I built a four-node Pi cluster this month. It taught me nothing I needed to know, ran nothing I needed to run, and I'd do it again. Four Raspberry Pi 3 boards, a stack of standoffs, a cheap five-port switch, and a USB charger with enough amps to keep all four happy. The whole thing is held together with more velcro than I'm proud of.
The plan was to learn distributed things by doing distributed things. What I actually learned is that a 100Mbit USB-attached NIC on a Pi is a hard ceiling, and that an SD card is a wonderful way to lose your work to bit rot at the worst moment. Anything genuinely interesting was either bottlenecked on the network or starved on I/O. I ran a small Kubernetes setup on it for a weekend and the control plane alone made the poor things sweat.
So as a teaching rig for performance, it's useless. The numbers are all dominated by the platform's limitations rather than anything I wrote.

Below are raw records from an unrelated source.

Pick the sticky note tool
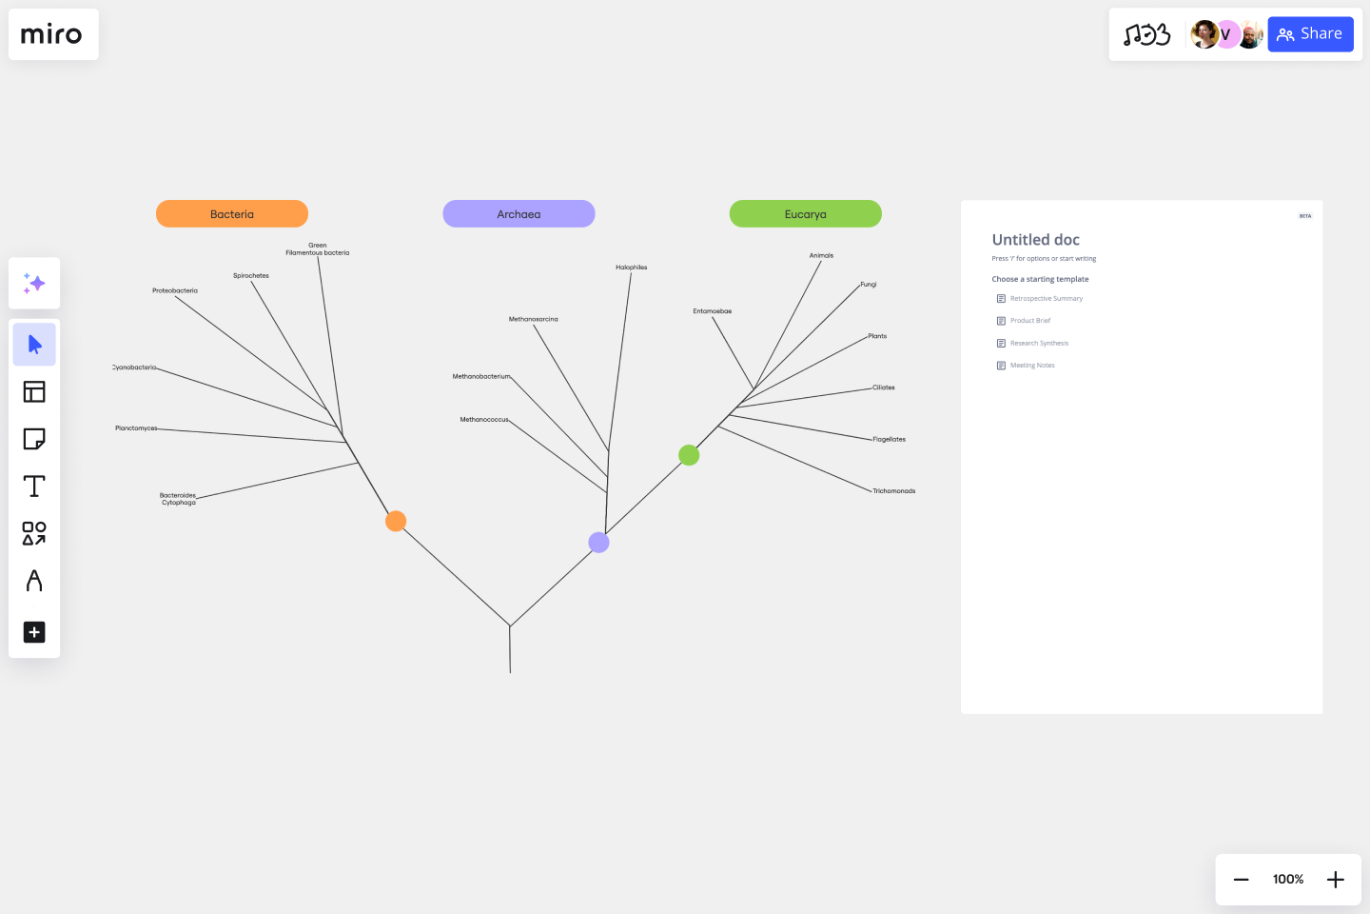Viewport: 1370px width, 914px height. [34, 439]
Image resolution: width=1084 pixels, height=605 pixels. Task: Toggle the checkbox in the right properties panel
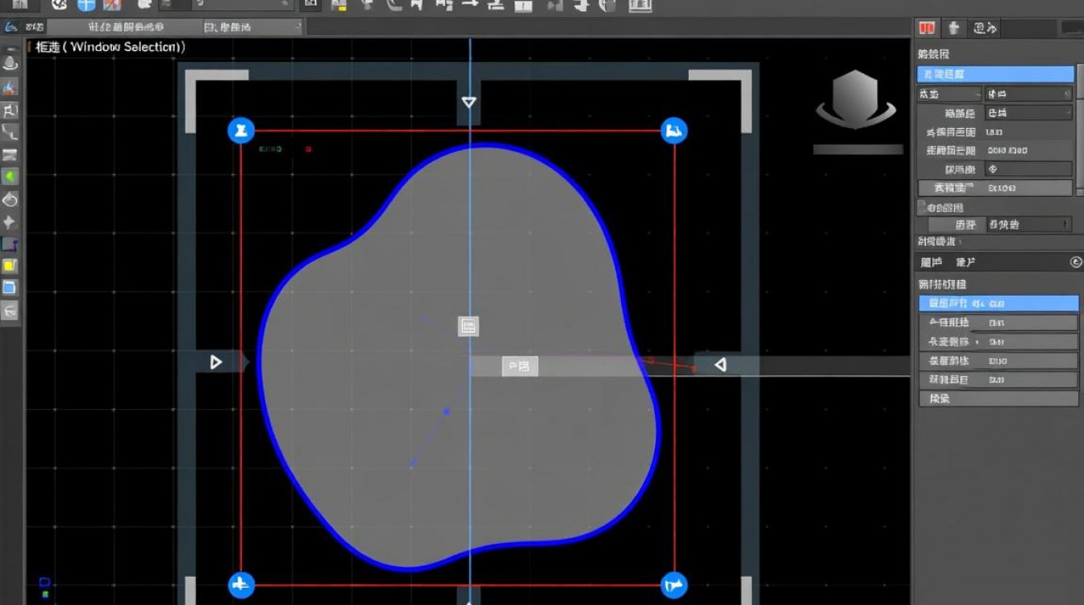point(922,207)
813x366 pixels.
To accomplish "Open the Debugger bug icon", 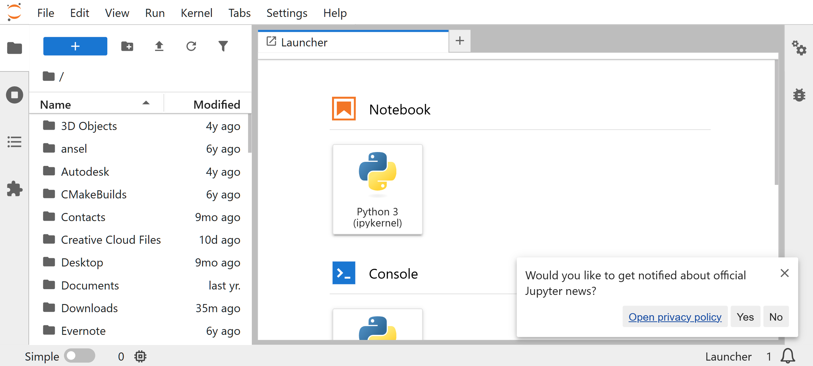I will [x=799, y=95].
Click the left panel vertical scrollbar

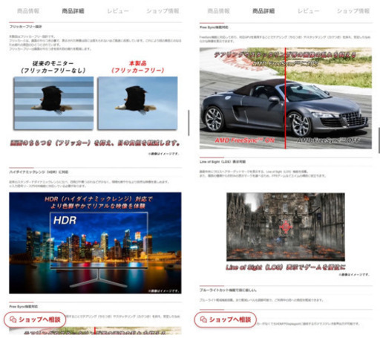[x=189, y=123]
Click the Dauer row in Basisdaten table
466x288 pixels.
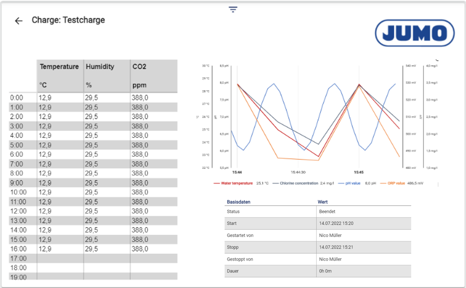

But as a teaching rig for failure, it's superb. Pull a power lead and watch what falls over. Yank an Ethernet cable mid-job. Fill an SD card. The cluster is small enough to hold in two hands and cheap enough that you don't mind breaking it, which means you actually do break it, which is where the learning hides.
It sits on a shelf now, blinking quietly, doing very little. Worth every penny.